Dr. Charlotte Murdock-Young, daughter of the eminent Baltimore oculist, engaged for a time in parish work in London, and now has a medical mission in China. Dr. Henrietta M. Thomas has been working in England with the Belgian refugees. Dr. Bertha Berger is in full charge of the women’s department of the Virginia State Asylum for the Insane at Staunton.
Drs. Mary P. Voeglein and Mary A. Waters hold city positions under the Board of the Police Commissioners for medical examining. Dr. Mary Cook Willis is associated with the city’s charities in official medical capacity. Dr. Anna Abercrombie is in charge of the Child Labor Bureau for the city. Dr. Sue Radcliffe is a prominent physician in Yonkers, NY and treasurer of the War Service Committee for the Medical Women’s National Association.
Dr. Fannie E. Hoopes, physician and dentist, is a graduate of both the Woman’s Medical College of Baltimore, and the Pennsylvania Dental College. She was the first woman to matriculate in the dental department of Harvard University, where she took a post-graduate course. One of the most successful professional women of Baltimore, she has yet found time for club and social life and made a leisurely trip around the world just before Germany declared war. Because of the war, the ocean liner upon which she sailed was withdrawn from regular service at the conclusion of the voyage.

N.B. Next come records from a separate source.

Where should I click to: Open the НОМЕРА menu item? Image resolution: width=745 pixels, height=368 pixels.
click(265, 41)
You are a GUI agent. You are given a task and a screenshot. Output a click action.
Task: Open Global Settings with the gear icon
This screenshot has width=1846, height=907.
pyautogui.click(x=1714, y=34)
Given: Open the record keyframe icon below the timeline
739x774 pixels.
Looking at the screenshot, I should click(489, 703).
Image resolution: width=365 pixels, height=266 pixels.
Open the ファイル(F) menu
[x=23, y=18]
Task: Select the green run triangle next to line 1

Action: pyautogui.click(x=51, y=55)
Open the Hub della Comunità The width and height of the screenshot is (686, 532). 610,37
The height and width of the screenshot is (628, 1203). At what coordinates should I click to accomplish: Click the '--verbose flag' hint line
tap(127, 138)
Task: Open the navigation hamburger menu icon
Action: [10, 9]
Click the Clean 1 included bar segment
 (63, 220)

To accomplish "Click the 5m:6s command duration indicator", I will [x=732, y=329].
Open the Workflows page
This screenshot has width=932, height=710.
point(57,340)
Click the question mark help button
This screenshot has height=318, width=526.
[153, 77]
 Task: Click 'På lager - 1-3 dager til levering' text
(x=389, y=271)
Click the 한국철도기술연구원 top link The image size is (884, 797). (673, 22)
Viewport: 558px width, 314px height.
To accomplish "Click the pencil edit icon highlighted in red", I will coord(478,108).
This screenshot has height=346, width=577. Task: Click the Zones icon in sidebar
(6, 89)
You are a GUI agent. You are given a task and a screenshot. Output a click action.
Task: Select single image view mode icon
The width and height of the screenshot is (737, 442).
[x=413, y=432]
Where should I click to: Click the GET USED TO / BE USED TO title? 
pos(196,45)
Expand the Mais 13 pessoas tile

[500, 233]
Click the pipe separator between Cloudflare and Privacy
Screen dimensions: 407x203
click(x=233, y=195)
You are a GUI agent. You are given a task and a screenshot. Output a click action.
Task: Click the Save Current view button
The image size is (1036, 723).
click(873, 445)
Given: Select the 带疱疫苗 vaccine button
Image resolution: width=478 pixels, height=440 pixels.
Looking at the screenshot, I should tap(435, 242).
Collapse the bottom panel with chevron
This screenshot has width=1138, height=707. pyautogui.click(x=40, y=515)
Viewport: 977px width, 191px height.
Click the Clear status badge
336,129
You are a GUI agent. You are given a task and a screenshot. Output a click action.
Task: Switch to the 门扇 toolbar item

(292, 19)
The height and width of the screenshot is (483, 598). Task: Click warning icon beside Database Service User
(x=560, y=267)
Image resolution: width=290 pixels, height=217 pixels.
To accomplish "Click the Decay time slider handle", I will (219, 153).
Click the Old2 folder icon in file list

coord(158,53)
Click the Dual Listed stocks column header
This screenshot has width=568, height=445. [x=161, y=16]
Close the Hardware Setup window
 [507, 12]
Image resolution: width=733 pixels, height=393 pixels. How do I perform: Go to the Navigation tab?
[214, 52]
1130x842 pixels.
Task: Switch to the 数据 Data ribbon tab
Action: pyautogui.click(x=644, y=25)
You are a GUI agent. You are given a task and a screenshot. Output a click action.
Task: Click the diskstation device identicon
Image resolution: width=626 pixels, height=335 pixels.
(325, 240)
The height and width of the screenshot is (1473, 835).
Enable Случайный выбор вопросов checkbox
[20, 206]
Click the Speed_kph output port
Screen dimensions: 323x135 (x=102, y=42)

Dr. Flora Pollack, general practitioner, and Dr. Claribel Cone, pathologist, are both graduates of the Woman’s Medical College and later, both conducted clinics there. Also, both were, for a time, associated with Blockley Hospital in Philadelphia. Dr. Pollack, after service at Blockley, became the assistant in the genito-urinary department of the dispensary of Johns Hopkins Hospital. She also studied abroad for a short time, and has done valuable municipal work in relation to the moral protection of children. At present, in addition to professional duties, she is patriotically doing her but by lectures to young girls designed to teach them to honor their country and the high cause which American men are fighting by maintaining the highest moral ideals for their own sex.
Dr. Claribel Cone is a brilliant women who was a trustee of the Woman’s Medical College and also occupied the chair of pathology. She took a post-graduate course at Johns Hopkins, where she devoted herself to scientific investigation. She has continued laboratory work in foreign countries, and spent some years under pathologists Wiegert and Albrecht at the Senckenberg Institute in Frankfort, Germany. She has visited laboratories of Japan and being abroad when was began in Europe, has continued on the Continent. Dr. Cone is a scientist who is interested in music, painting and sculpture; a writer of distinction; a woman endowed with social graces and possessed of a peculiarly lovable personality.
Certainly, the fine work of its staff and graduates more than justifies the brilliant, if brief existence of the Woman’s Medical College of Baltimore in our midst. It was given the city when the city had need of it and the same wisdom that established and developed the school realized when the use for a medical school exclusively designed for women students had passed.